A new paper based on data from the U.S. Centers for Disease Control and Prevention, published Monday in JAMA Pediatrics, finds there has been limited progress in reducing the infant mortality rate among the non-Hispanic black population. It suggests that mortality rates for white infants are at least 50 percent lower than for blacks.

The paper reviews data from a CDC report published in March 2017 that, at the time of publication, concluded the U.S. infant mortality rate had decreased by 15 percent in the past decade. That key finding made headlines, but the authors of the new JAMA paper wanted to see if this good news held up after extrapolating the numbers based on race.

What they found for the population-specific data was far less positive. From 2005 to 2012, the infant mortality rate for black infants decreased from 14.3 to 11.6 per 1,000 births, then plateaued before increasing from 11.4 to 11.7 per 1,000 births from 2014 to 2015. Comparatively, among white infants, the mortality rate decreased from 5.7 to 4.8 per 1,000 births from 2005 to 2015.

“The sustained progress in reducing infant mortality among black infants since 2005 has stalled in the past few years,” the researchers write. “This has led to increases in the absolute inequality in infant mortality between black and white infants during the past [three] years.”

The U.S. has some of the most sophisticated medical care, yet the country still lags far behind in the area of maternal and infant health care. According to 2015 data from the World Health Organization, each year approximately 60,000 women in the U.S. experience near-fatal complications during pregnancy or birth. Statistically, this puts the country in the same category of developing nations such as Afghanistan, Belize and South Sudan. In last year’s March of Dimes Premature Birth Report Card, the U.S. earned a “C” grade due to widening differences in prematurity rates across different races and ethnicities.

The researchers of the new report also reviewed trends in the specific cause of death among both populations and found “black infants experience nearly 4-fold as many deaths related to short gestation and low birth weight.” The rates related to both sudden infant death syndrome and congenital malformations increased for black infants in the last year of data available for the study, from 2014 to 2015.

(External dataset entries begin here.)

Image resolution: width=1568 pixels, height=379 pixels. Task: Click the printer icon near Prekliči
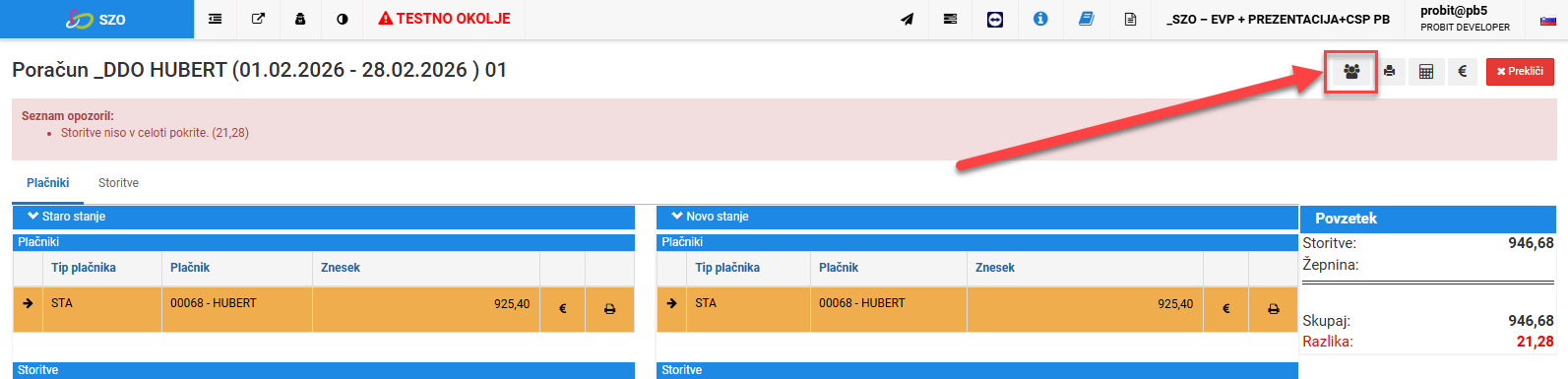[x=1389, y=72]
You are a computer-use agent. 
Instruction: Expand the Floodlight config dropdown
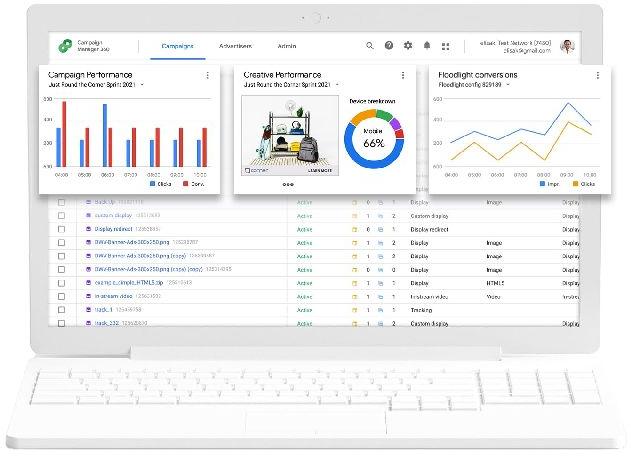[507, 86]
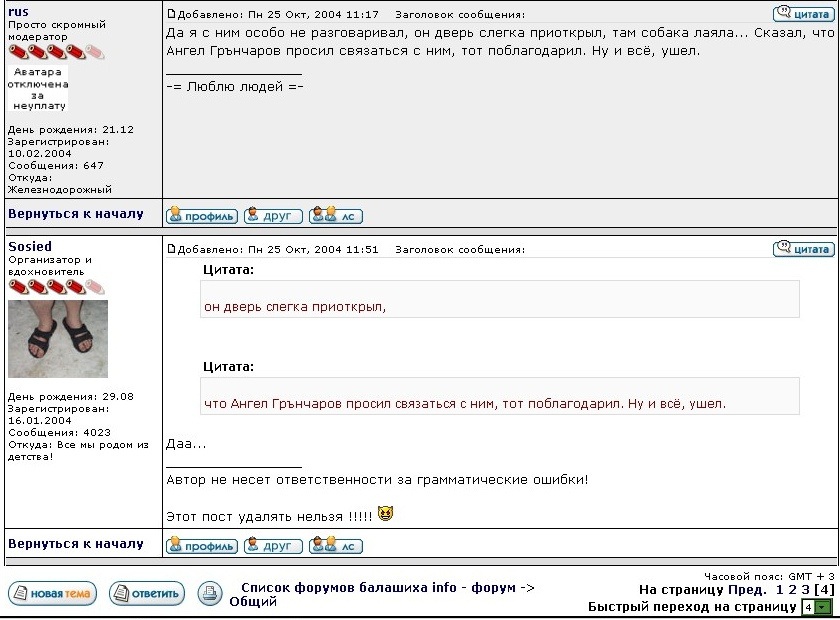Go to page 1 of the thread
The height and width of the screenshot is (620, 840).
(x=779, y=590)
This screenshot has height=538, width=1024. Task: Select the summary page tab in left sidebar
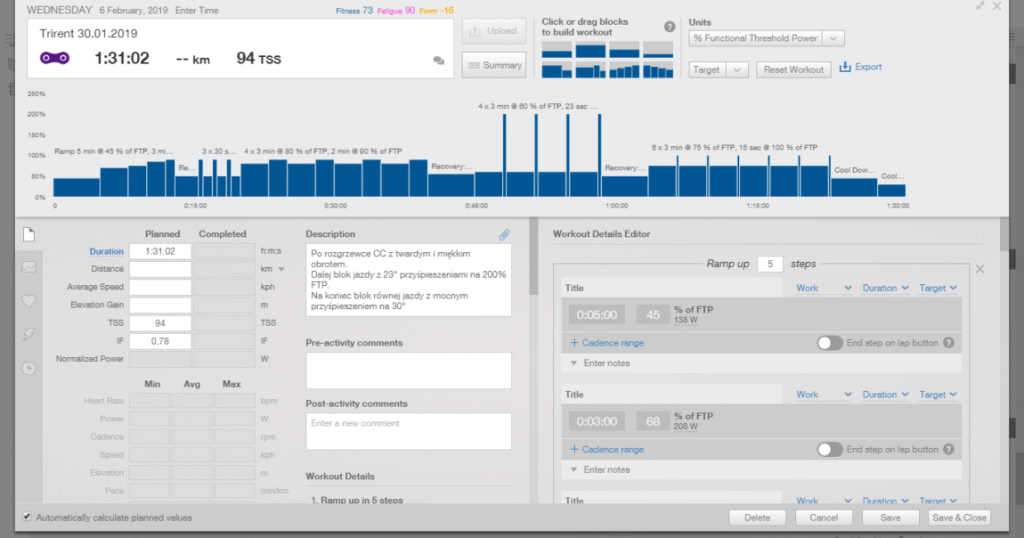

Experts say a number of factors contribute to the racial disparity highlighted in the new paper. Not only do women of color have less access to prenatal and postnatal care, but they also have far more trouble connecting with basic preventive health care services. That means black women are far more likely to have untreated chronic medical conditions that can affect a pregnancy, such as diabetes or high blood pressure.

There also is a correlation between how early on in a pregnancy a woman receives prenatal care and the baby’s health outcome. Women with unplanned pregnancies tend to start prenatal care later than other pregnant women. Recent reports find black women are at least twice as likely as non-Hispanic white women to have unintended pregnancies.